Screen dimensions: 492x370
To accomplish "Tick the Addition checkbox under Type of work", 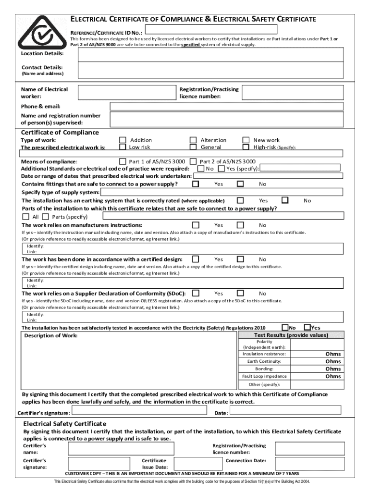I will (x=123, y=140).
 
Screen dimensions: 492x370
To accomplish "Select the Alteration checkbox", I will (x=193, y=140).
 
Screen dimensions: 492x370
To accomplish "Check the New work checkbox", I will (x=246, y=140).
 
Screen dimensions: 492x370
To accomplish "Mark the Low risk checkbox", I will (x=123, y=147).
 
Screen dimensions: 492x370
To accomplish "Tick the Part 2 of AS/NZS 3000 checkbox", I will (x=193, y=161).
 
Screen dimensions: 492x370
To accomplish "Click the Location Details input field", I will (x=211, y=55).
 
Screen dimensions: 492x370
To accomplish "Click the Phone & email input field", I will (x=227, y=106).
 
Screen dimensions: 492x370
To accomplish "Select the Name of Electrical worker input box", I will (x=127, y=93).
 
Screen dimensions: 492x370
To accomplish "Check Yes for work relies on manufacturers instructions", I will (x=196, y=225).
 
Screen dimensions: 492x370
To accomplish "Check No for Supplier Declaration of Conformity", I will (x=240, y=293).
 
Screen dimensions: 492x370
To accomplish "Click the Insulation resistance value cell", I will (x=317, y=354).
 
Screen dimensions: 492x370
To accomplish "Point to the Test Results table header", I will (x=291, y=335).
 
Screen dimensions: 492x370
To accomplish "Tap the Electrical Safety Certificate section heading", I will (x=65, y=423).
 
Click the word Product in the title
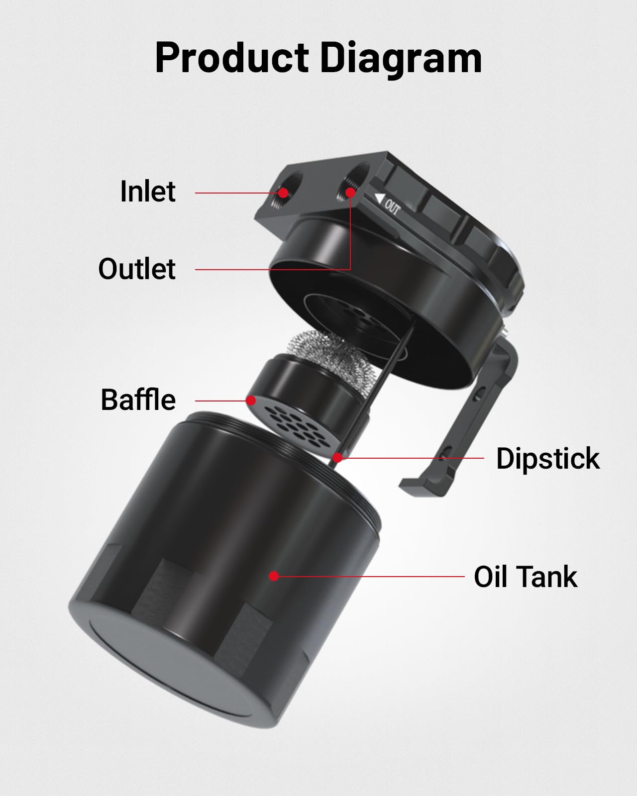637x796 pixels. [x=232, y=58]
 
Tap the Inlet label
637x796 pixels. [x=148, y=192]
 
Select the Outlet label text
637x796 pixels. [x=137, y=269]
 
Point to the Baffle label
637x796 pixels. [x=138, y=400]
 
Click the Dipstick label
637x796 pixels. [x=548, y=458]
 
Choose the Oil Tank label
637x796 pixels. [x=526, y=577]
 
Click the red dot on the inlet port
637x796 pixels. [x=284, y=193]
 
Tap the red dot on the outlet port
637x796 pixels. [x=350, y=192]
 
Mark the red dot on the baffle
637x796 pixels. [x=251, y=400]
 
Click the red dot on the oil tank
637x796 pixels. [x=273, y=576]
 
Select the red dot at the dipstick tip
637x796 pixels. [x=338, y=457]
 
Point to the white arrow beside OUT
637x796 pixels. [x=380, y=199]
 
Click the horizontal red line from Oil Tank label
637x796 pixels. [x=368, y=577]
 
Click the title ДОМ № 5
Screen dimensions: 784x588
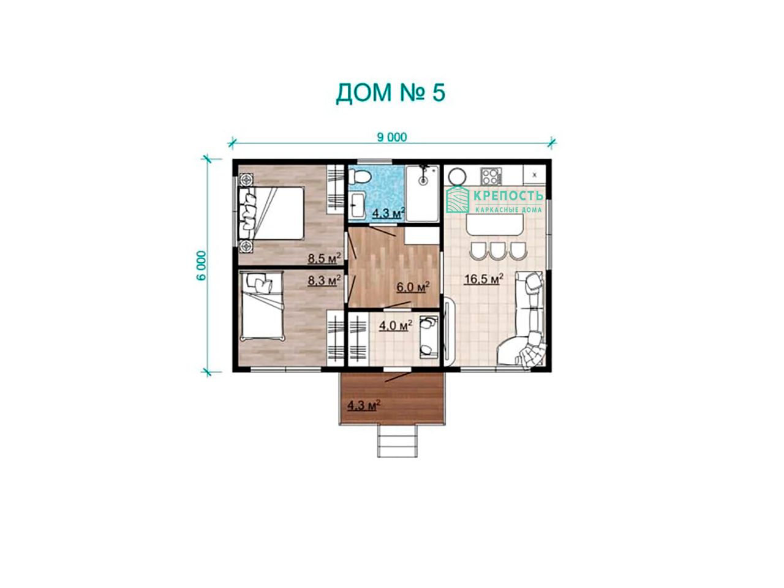(390, 93)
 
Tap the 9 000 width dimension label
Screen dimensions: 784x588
(392, 137)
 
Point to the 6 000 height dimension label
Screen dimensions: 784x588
(202, 265)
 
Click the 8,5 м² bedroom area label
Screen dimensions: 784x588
(324, 258)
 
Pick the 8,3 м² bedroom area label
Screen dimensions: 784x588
(324, 281)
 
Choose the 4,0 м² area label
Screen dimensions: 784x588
(396, 325)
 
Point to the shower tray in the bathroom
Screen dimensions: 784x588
(423, 193)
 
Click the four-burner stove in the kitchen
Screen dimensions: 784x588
(490, 176)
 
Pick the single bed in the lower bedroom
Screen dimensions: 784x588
(262, 304)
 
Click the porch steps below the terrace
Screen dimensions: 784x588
(398, 441)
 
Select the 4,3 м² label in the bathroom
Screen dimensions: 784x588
(388, 213)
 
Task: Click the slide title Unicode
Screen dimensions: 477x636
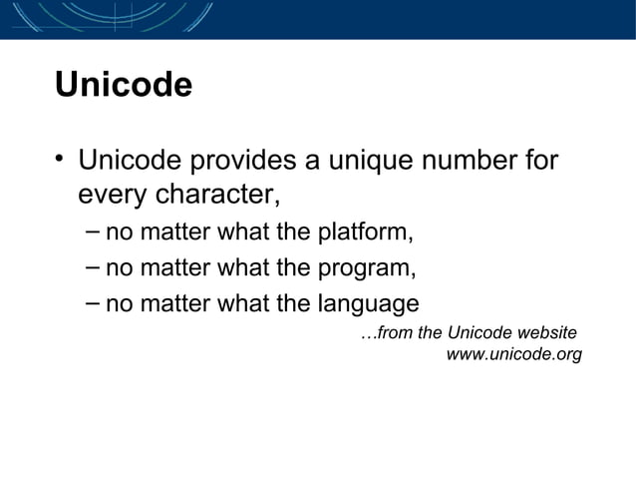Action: [x=123, y=85]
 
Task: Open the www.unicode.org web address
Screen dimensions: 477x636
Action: [x=513, y=354]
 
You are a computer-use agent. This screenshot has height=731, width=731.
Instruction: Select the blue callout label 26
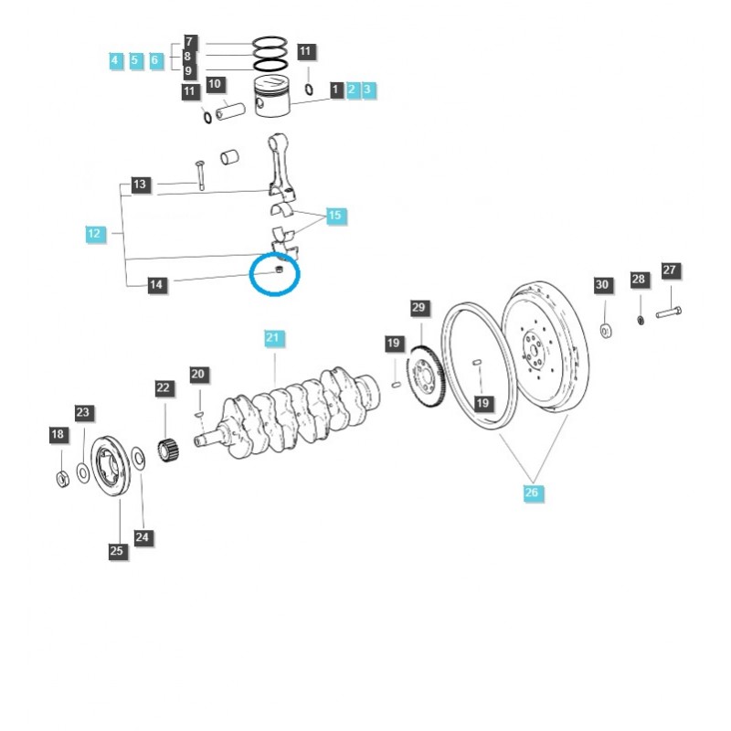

================================

• [EXERCISE DIRECTIONS] Rewrite the rows, starting at the one whose line reads "Point to the white arrow beside OUT" and ending at the last row above, with both included. Keep the requests and multiply every coordinate in the answers by 2.1, rounding to whole numbers with halves going up. Give only those rows and leave out the pictures.

• [RESPONSE BELOW]
Point to the white arrow beside OUT
637x796 pixels. [x=798, y=418]
 
Click the horizontal red line from Oil Tank label
637x796 pixels. [x=773, y=1212]
 
Click the title ДОМ № 5
Screen dimensions: 784x588
(819, 195)
 
Tap the 9 000 width dimension label
Screen dimensions: 784x588
(823, 288)
 
Point to the 6 000 height dimension label
Screen dimensions: 784x588
(424, 557)
 
Click the 8,5 м² bedroom area label
Screen dimensions: 784x588
(680, 542)
 
Pick the 8,3 м² bedroom area label
Screen dimensions: 784x588
(680, 590)
 
Choose the 4,0 м² area label
Screen dimensions: 784x588
(832, 683)
 
Point to the shower tray in the bathroom
Screen dimensions: 784x588
(888, 405)
 
Click the four-burner stove in the kitchen
Screen dimensions: 784x588
(1029, 370)
 
Pick the single bed in the lower bedroom
Screen dimensions: 784x588
(550, 638)
 
Click the porch steps below the terrace
Screen dimensions: 784x588
(836, 926)
 
Select the 4,3 м² label in the bathroom
Screen dimensions: 784x588
(815, 447)
 
Task: Click the slide title Unicode
Screen dimensions: 477x636
Action: [x=258, y=179]
 
Task: Open the www.unicode.org web address
Screen dimensions: 477x636
Action: [x=1077, y=743]
 
You are a computer-use agent. This screenshot has height=731, width=731.
Instruction: Select the blue callout label 26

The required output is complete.